ESPAGNE : LE CRUCIFIX REPREND UNE PLACE PUBLIQUE

publié le 26 déc. 2011 à 13:55 par Paroisse Blanzay

Prestation de serment du chef du gouvernement


ROME, vendredi 23 décembre 2011 (ZENIT.org) - S’il est vrai que les symboles parlent, la prestation de serment du nouveau président du conseil des ministres espagnol, Mariano Rajoy, est une déclaration d’intention : le crucifix a repris son rôle dans la vie publique espagnole.

Mariano Rajoy a prêté serment mercredi matin, 21 décembre, au palais de la Zarzuela, la résidence des rois d’Espagne, en posant la main droite sur la Bible et un exemplaire de la constitution de 1978. Sur la table, bien en vue, sous l’œil des appareils photos, un témoin muet mais éloquent : le crucifix.

« Je jure d’accomplir fidèlement mes obligations de président du gouvernement avec loyauté au roi et à la constitution », a dit le nouveau premier ministre espagnol, la main posée sur la bible et le crucifix, devant le roi Juan Carlos I, en présence de la reine Sofia, du chef du gouvernement sortant, Jose Luis Zapatero, et les autorités civiles espagnoles, durant une brève cérémonie.

De cette manière, le chef du Parti Populaire Espagnol, devient le sixième chef du gouvernement depuis le retour de la démocratie dans le pays (175). Les débats parlementaires d’investiture se sont achevés mardi. Mariano Rajoy y avait présenté son programme gouvernemental à soumettre à la confiance de la Chambre des députés. Confiance qu’il a obtenu, comptant sur la majorité absolue (185 voix) de son parti.

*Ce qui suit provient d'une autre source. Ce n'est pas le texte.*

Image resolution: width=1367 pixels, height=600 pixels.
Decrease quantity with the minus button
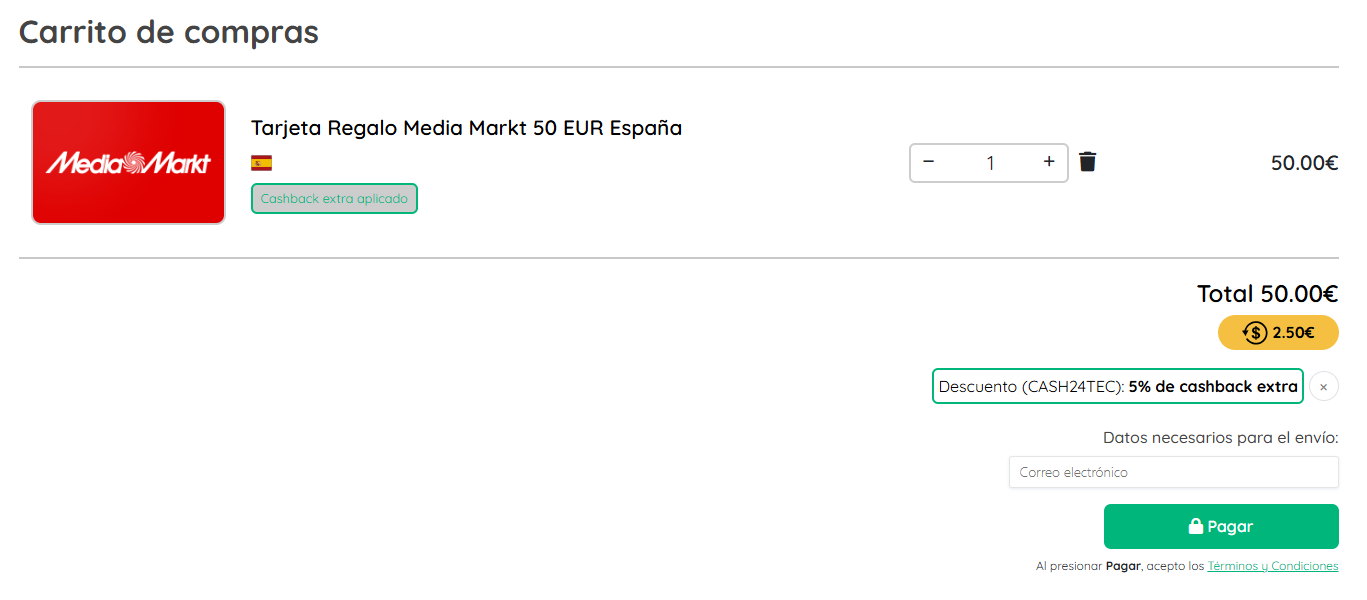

Comme le veut la tradition durant la prestation de serment ou la promesse (selon ce que choisit l’élu) pour les membres de l’exécutif, Mariano Rajoy a voulu prêté serment devant un crucifix, un exemplaire de la constitution ouvert au Titre IV – relatif au gouvernement et à l’administration – et devant une Bible de 1791, dédicacée au roi Carlos IV, ouverte au chapitre XXX du Livre des Nombres.

Cette même formule avait été choisie par Aldolfo Suarez, Leopoldo Calvo-Sotelo et José Maria Aznar. Les socialistes Felipe Gonzalez et José Luis Rodriguez Zapatero avaient optés, eux, pour la promesse.